## Passage provided
Related Quotes      Cloud Shapes      Cloudgazing      Sky      Sunrise & Sunset


You must not blame me if I do talk to the clouds... ~Henry David Thoreau


Dark clouds become heaven's flowers when kissed by light. ~Rabindranath Tagore, Stray Birds


Thou must have marked the billowy clouds
Edged with intolerable radiancy
Towering like rocks of jet
Crowned with a diamond wreath.
And yet there is a moment,
When the sun's highest point
Peeps like a star o'er Ocean's western edge,
When those far clouds of feathery gold,
Shaded with deepest purple, gleam
Like islands on a dark blue sea;
Then has thy fancy soared above the earth,
And furled its wearied wing
Within the Fairy's fane.
~Percy Bysshe Shelley, Queen Mab


I wandered lonely as a Cloud
That floats on high o'er Vales and Hills...
~William Wordsworth


A little Cloud was fashioned
      In a summer hour
By the love impassioned
      Of the sun and shower...
~"The Cloud," Excelsior: Helps to Progress in Religion, Science, and Literature, Vol. VI, edited by James Hamilton, 1856


See! Do you see that wondrous, winged cloud?
As if all the garden flowers had taken flight
Into the blue air for a holiday,
And left their tall green stalks beteared with dew?

## Given information
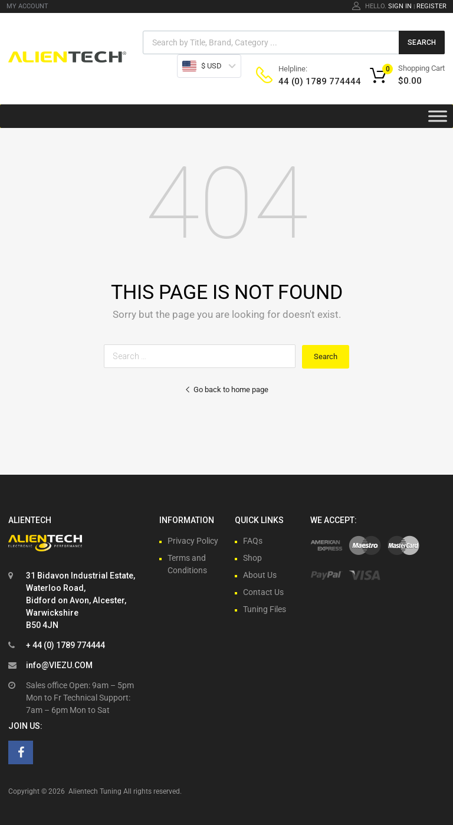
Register (431, 6)
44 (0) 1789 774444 (307, 81)
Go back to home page (226, 389)
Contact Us (263, 592)
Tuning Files (264, 609)
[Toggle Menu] (437, 116)
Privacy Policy (193, 540)
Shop (252, 558)
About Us (260, 575)
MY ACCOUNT (27, 6)
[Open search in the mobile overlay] (294, 42)
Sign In (400, 6)
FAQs (252, 540)
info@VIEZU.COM (59, 665)
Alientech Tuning (95, 791)
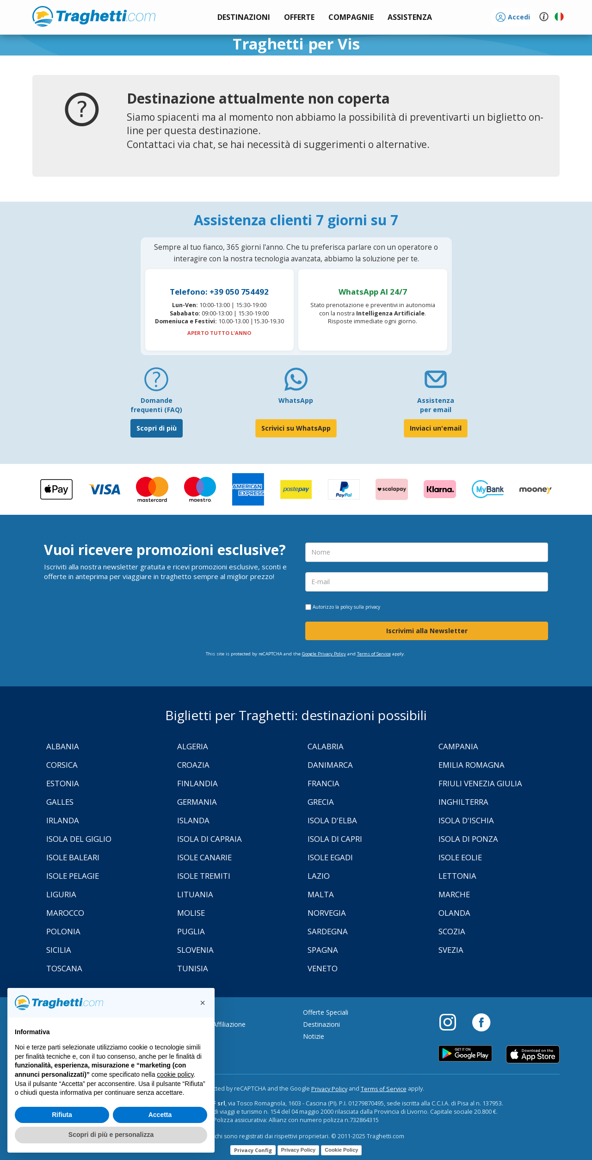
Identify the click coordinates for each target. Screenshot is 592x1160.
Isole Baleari (72, 857)
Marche (454, 894)
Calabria (326, 746)
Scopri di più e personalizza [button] (111, 1134)
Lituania (195, 894)
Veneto (323, 968)
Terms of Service (374, 654)
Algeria (192, 746)
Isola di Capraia (209, 838)
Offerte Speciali (325, 1012)
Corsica (62, 764)
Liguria (61, 894)
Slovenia (195, 949)
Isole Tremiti (203, 875)
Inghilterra (463, 801)
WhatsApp (295, 400)
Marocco (65, 912)
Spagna (323, 949)
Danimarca (330, 764)
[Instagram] (452, 1021)
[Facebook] (481, 1021)
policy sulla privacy (360, 607)
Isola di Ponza (468, 838)
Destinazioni (321, 1024)
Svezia (450, 949)
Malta (321, 894)
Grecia (321, 801)
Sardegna (328, 931)
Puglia (191, 931)
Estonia (62, 783)
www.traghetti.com (93, 16)
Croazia (193, 764)
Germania (197, 801)
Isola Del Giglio (78, 838)
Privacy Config (253, 1150)
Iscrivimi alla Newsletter (427, 630)
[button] (410, 17)
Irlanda (62, 820)
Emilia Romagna (471, 764)
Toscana (64, 968)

## Complete the following
a – From the cloud quotations, copy out word for word the portion starting at "Dark clouds become" and ending at "a diamond wreath.".
b – Condense the passage in the cloud quotations that begins "Thou must have marked the billowy clouds" into a short list of its main points.

## Solutions in order
a –
Dark clouds become heaven's flowers when kissed by light. ~Rabindranath Tagore, Stray Birds


Thou must have marked the billowy clouds
Edged with intolerable radiancy
Towering like rocks of jet
Crowned with a diamond wreath.

b –
- Billowy clouds, edged with intolerable radiance, tower like rocks of jet crowned with a diamond wreath.
- There is a moment when the sun's highest point peeps like a star over the ocean's western edge.
- Then far clouds of feathery gold, shaded with deepest purple, gleam like islands on a dark blue sea.
- At that moment the fancy has soared above the earth and furled its wearied wing within the Fairy's fane.
- Source: Percy Bysshe Shelley, Queen Mab.